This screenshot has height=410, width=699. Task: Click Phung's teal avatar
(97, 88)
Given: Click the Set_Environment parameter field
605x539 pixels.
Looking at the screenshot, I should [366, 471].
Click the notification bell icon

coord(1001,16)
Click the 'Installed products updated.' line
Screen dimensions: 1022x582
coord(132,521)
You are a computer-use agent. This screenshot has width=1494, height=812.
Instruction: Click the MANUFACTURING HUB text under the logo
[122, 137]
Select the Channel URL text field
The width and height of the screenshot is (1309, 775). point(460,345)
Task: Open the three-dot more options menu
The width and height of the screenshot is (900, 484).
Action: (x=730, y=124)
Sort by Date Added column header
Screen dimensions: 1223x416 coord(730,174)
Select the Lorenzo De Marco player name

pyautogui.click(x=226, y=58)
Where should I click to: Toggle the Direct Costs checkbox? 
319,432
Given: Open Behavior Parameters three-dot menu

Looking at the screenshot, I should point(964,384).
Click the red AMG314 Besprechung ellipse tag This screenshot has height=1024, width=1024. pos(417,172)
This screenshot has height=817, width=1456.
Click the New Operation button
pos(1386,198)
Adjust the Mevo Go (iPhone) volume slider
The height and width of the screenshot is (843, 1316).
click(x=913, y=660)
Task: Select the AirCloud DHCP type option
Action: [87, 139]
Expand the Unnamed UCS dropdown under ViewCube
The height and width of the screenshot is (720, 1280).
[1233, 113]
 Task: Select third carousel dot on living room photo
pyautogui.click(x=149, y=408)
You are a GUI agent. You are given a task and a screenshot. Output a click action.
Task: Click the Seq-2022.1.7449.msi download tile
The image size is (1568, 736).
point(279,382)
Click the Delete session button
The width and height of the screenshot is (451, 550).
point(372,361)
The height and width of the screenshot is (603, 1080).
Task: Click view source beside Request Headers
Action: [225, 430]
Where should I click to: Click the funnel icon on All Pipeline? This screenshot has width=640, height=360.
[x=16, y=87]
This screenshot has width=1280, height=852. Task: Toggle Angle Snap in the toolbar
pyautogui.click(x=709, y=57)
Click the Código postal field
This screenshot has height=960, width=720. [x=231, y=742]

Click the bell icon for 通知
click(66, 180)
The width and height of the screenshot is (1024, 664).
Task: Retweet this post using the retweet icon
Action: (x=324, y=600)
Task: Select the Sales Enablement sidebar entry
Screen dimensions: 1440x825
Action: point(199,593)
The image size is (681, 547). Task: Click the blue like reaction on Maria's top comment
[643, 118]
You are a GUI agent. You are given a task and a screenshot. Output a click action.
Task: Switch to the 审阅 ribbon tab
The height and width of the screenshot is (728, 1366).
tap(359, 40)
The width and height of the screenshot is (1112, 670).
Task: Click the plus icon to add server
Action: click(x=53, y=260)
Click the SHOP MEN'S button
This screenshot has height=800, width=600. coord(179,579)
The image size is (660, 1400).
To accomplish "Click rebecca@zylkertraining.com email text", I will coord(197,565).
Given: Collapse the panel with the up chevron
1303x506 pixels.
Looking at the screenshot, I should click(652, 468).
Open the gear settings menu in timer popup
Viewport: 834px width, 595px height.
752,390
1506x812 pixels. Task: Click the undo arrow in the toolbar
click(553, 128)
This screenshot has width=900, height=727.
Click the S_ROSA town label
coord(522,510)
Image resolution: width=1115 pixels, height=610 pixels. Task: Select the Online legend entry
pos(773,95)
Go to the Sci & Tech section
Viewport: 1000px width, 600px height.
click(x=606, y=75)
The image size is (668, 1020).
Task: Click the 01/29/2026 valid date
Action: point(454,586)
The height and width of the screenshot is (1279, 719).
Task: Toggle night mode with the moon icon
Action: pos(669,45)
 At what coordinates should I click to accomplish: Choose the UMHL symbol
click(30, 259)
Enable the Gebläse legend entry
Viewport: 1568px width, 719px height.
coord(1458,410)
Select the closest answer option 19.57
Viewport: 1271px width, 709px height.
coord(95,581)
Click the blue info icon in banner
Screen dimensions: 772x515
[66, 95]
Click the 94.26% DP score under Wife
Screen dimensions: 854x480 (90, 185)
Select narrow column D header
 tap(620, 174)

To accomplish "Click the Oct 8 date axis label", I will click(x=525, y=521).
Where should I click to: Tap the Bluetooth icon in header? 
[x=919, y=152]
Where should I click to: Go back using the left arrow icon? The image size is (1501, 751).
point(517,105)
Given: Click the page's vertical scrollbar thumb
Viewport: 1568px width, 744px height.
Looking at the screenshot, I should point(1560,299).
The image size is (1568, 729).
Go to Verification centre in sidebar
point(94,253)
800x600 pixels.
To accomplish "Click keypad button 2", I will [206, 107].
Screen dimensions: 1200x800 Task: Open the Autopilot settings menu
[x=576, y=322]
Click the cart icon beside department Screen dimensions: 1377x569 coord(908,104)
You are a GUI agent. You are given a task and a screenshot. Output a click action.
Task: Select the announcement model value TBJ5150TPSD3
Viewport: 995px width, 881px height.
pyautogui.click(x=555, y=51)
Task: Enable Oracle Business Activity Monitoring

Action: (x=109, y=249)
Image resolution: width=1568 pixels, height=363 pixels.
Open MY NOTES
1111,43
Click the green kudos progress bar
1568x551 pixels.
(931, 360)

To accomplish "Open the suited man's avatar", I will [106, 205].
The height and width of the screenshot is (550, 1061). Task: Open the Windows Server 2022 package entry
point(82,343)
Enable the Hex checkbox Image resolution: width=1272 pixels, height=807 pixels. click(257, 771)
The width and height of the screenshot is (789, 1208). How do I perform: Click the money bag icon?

◇ ◇ ◇ ◇ ◇ ◇ ◇

Give back all the data exactly as it was written.

§ **Written reply**:
This screenshot has height=410, width=699. Task: Click Phung's teal avatar
(97, 88)
Given: Click the Set_Environment parameter field
605x539 pixels.
Looking at the screenshot, I should [366, 471].
Click the notification bell icon

coord(1001,16)
Click the 'Installed products updated.' line
Screen dimensions: 1022x582
coord(132,521)
You are a computer-use agent. This screenshot has width=1494, height=812.
Instruction: Click the MANUFACTURING HUB text under the logo
[122, 137]
Select the Channel URL text field
The width and height of the screenshot is (1309, 775). point(460,345)
Task: Open the three-dot more options menu
The width and height of the screenshot is (900, 484).
Action: (x=730, y=124)
Sort by Date Added column header
Screen dimensions: 1223x416 coord(730,174)
Select the Lorenzo De Marco player name

pyautogui.click(x=226, y=58)
Where should I click to: Toggle the Direct Costs checkbox? 
319,432
Given: Open Behavior Parameters three-dot menu

Looking at the screenshot, I should point(964,384).
Click the red AMG314 Besprechung ellipse tag This screenshot has height=1024, width=1024. pos(417,172)
This screenshot has height=817, width=1456.
Click the New Operation button
pos(1386,198)
Adjust the Mevo Go (iPhone) volume slider
The height and width of the screenshot is (843, 1316).
click(x=913, y=660)
Task: Select the AirCloud DHCP type option
Action: [87, 139]
Expand the Unnamed UCS dropdown under ViewCube
The height and width of the screenshot is (720, 1280).
[1233, 113]
 Task: Select third carousel dot on living room photo
pyautogui.click(x=149, y=408)
You are a GUI agent. You are given a task and a screenshot. Output a click action.
Task: Click the Seq-2022.1.7449.msi download tile
The image size is (1568, 736).
point(279,382)
Click the Delete session button
The width and height of the screenshot is (451, 550).
point(372,361)
The height and width of the screenshot is (603, 1080).
Task: Click view source beside Request Headers
Action: [225, 430]
Where should I click to: Click the funnel icon on All Pipeline? This screenshot has width=640, height=360.
[x=16, y=87]
This screenshot has width=1280, height=852. Task: Toggle Angle Snap in the toolbar
pyautogui.click(x=709, y=57)
Click the Código postal field
This screenshot has height=960, width=720. [x=231, y=742]

Click the bell icon for 通知
click(66, 180)
The width and height of the screenshot is (1024, 664).
Task: Retweet this post using the retweet icon
Action: (x=324, y=600)
Task: Select the Sales Enablement sidebar entry
Screen dimensions: 1440x825
Action: point(199,593)
The image size is (681, 547). Task: Click the blue like reaction on Maria's top comment
[643, 118]
You are a GUI agent. You are given a task and a screenshot. Output a click action.
Task: Switch to the 审阅 ribbon tab
The height and width of the screenshot is (728, 1366).
tap(359, 40)
The width and height of the screenshot is (1112, 670).
Task: Click the plus icon to add server
Action: click(x=53, y=260)
Click the SHOP MEN'S button
This screenshot has height=800, width=600. coord(179,579)
The image size is (660, 1400).
To accomplish "Click rebecca@zylkertraining.com email text", I will coord(197,565).
Given: Collapse the panel with the up chevron
1303x506 pixels.
Looking at the screenshot, I should click(652, 468).
Open the gear settings menu in timer popup
Viewport: 834px width, 595px height.
752,390
1506x812 pixels. Task: Click the undo arrow in the toolbar
click(553, 128)
This screenshot has width=900, height=727.
Click the S_ROSA town label
coord(522,510)
Image resolution: width=1115 pixels, height=610 pixels. Task: Select the Online legend entry
pos(773,95)
Go to the Sci & Tech section
Viewport: 1000px width, 600px height.
click(x=606, y=75)
The image size is (668, 1020).
Task: Click the 01/29/2026 valid date
Action: point(454,586)
The height and width of the screenshot is (1279, 719).
Task: Toggle night mode with the moon icon
Action: pos(669,45)
 At what coordinates should I click to accomplish: Choose the UMHL symbol
click(30, 259)
Enable the Gebläse legend entry
Viewport: 1568px width, 719px height.
coord(1458,410)
Select the closest answer option 19.57
Viewport: 1271px width, 709px height.
coord(95,581)
Click the blue info icon in banner
Screen dimensions: 772x515
[66, 95]
Click the 94.26% DP score under Wife
Screen dimensions: 854x480 (90, 185)
Select narrow column D header
 tap(620, 174)

To accomplish "Click the Oct 8 date axis label", I will click(x=525, y=521).
Where should I click to: Tap the Bluetooth icon in header? 
[x=919, y=152]
Where should I click to: Go back using the left arrow icon? The image size is (1501, 751).
point(517,105)
Given: Click the page's vertical scrollbar thumb
Viewport: 1568px width, 744px height.
Looking at the screenshot, I should point(1560,299).
The image size is (1568, 729).
Go to Verification centre in sidebar
point(94,253)
800x600 pixels.
To accomplish "Click keypad button 2", I will [206, 107].
Screen dimensions: 1200x800 Task: Open the Autopilot settings menu
[x=576, y=322]
Click the cart icon beside department Screen dimensions: 1377x569 coord(908,104)
You are a GUI agent. You are given a task and a screenshot. Output a click action.
Task: Select the announcement model value TBJ5150TPSD3
Viewport: 995px width, 881px height.
pyautogui.click(x=555, y=51)
Task: Enable Oracle Business Activity Monitoring

Action: (x=109, y=249)
Image resolution: width=1568 pixels, height=363 pixels.
Open MY NOTES
1111,43
Click the green kudos progress bar
1568x551 pixels.
(931, 360)

To accomplish "Open the suited man's avatar", I will [106, 205].
The height and width of the screenshot is (550, 1061). Task: Open the Windows Server 2022 package entry
point(82,343)
Enable the Hex checkbox Image resolution: width=1272 pixels, height=807 pixels. click(257, 771)
The width and height of the screenshot is (789, 1208). How do I perform: Click the money bag icon?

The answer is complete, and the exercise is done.